··· Reading passage

By Jake Dunagan, Ph.D., Director, Governance Futures Lab, IFTF

Every institution we live with — from formal governments to our educational system to family dinner — is a human invention. The world — this invention of ours — should serve us. And yet, it most often feels like we are the ones serving the machine we created. If humans are to survive and thrive into the future, we must rethink how our existing social inventions work, and how to improve them, replace them, or discard them. How do we re-balance our relationships to the social inventions we created?

This intentional re-thinking, re-ordering, and re-designing of our systems of governance is at the core of IFTF’s Governance Futures Lab. It has driven over a decade of initiatives with government agencies, foundations, activists, and civic groups all around the world. Our mission is to catalyze a global movement of social inventors to design better futures.

······
··· Information provided

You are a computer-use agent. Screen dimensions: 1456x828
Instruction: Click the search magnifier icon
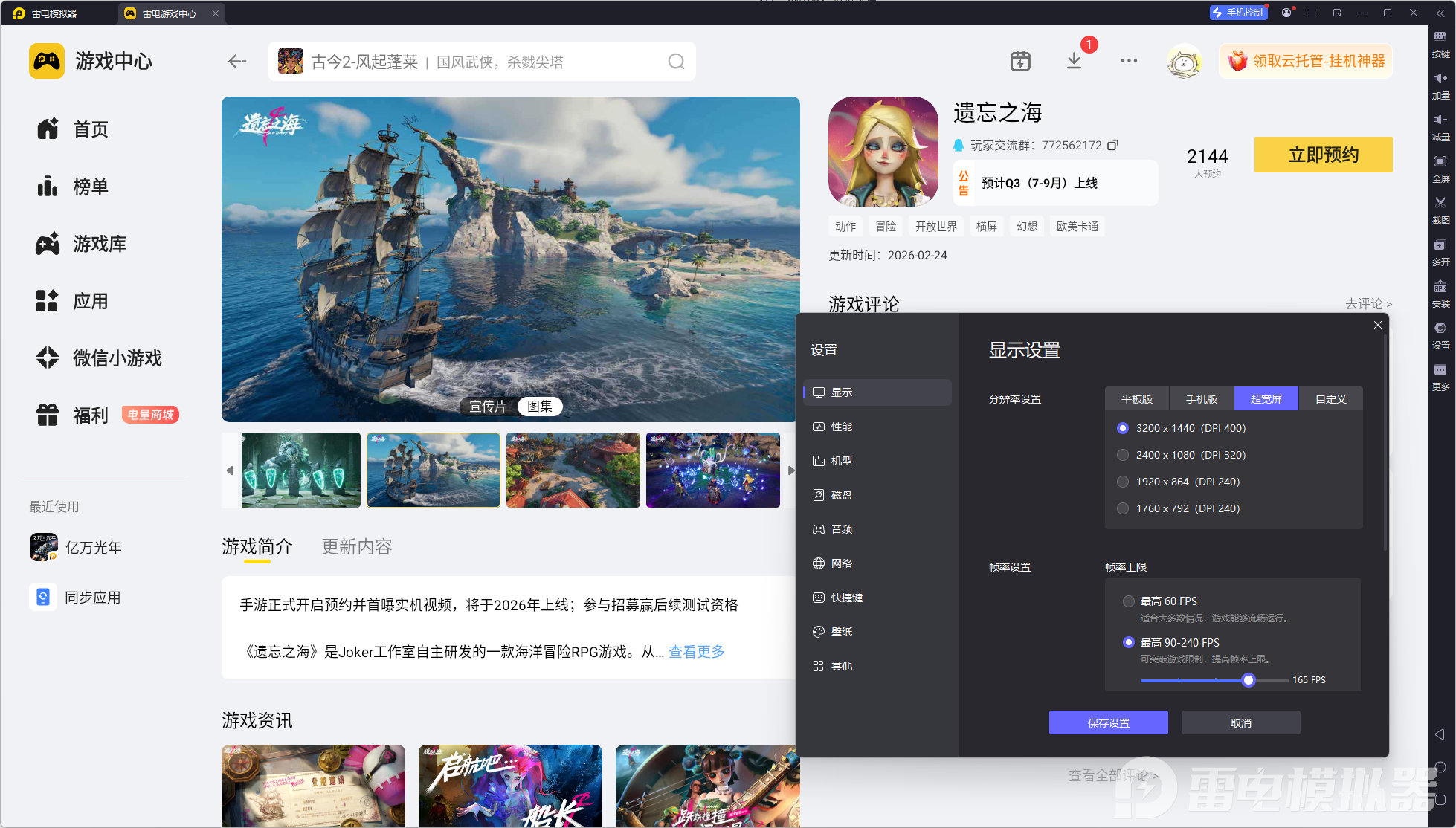point(675,62)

······

Directions for this task: Resume the essay on redesigning our social institutions, writing on from its final sentence.

Response to the exercise:
Our most recent endeavor, the Austin Constitutional Convention (ConCon), was held in October 2023 in a lovely setting in the Travis Heights neighborhood of Austin, Texas. The ConCon originated from a provocative prompt: “what if women designed the next constitution?” As the idea evolved, taking in feedback from scholars, activists, journalists, and others, my co-visionaries on this project, Ilana Lipsett and Pam Ryan, and I decided to frame the ConCon as a pilot demonstration of what a more inclusive constitutional design process might yield. This essay, the first of two installments, will describe the event, the political system design process used in the ConCon, and some highlights of the outcomes.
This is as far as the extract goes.